→ **INPUT ROWS**:
————
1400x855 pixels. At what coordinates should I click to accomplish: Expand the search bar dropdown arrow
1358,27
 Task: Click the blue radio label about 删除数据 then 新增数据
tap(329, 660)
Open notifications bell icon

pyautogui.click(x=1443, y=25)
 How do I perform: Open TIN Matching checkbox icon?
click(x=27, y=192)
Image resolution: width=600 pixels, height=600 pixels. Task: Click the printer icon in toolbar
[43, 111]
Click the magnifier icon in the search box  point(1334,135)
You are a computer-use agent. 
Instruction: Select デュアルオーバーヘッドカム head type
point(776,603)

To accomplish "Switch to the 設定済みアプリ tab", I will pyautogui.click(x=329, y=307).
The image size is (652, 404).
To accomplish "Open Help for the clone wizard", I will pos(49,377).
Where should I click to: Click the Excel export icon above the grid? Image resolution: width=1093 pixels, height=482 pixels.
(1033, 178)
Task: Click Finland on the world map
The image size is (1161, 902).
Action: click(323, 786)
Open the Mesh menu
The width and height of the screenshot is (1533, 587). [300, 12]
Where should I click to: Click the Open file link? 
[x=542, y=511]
————
→ **WORK TO COMPLETE**:
Reproduce every line of the records above word for word.

→ **WRITTEN SOLUTION**:
1400x855 pixels. At what coordinates should I click to accomplish: Expand the search bar dropdown arrow
1358,27
 Task: Click the blue radio label about 删除数据 then 新增数据
tap(329, 660)
Open notifications bell icon

pyautogui.click(x=1443, y=25)
 How do I perform: Open TIN Matching checkbox icon?
click(x=27, y=192)
Image resolution: width=600 pixels, height=600 pixels. Task: Click the printer icon in toolbar
[43, 111]
Click the magnifier icon in the search box  point(1334,135)
You are a computer-use agent. 
Instruction: Select デュアルオーバーヘッドカム head type
point(776,603)

To accomplish "Switch to the 設定済みアプリ tab", I will pyautogui.click(x=329, y=307).
The image size is (652, 404).
To accomplish "Open Help for the clone wizard", I will pos(49,377).
Where should I click to: Click the Excel export icon above the grid? Image resolution: width=1093 pixels, height=482 pixels.
(1033, 178)
Task: Click Finland on the world map
The image size is (1161, 902).
Action: click(323, 786)
Open the Mesh menu
The width and height of the screenshot is (1533, 587). [300, 12]
Where should I click to: Click the Open file link? 
[x=542, y=511]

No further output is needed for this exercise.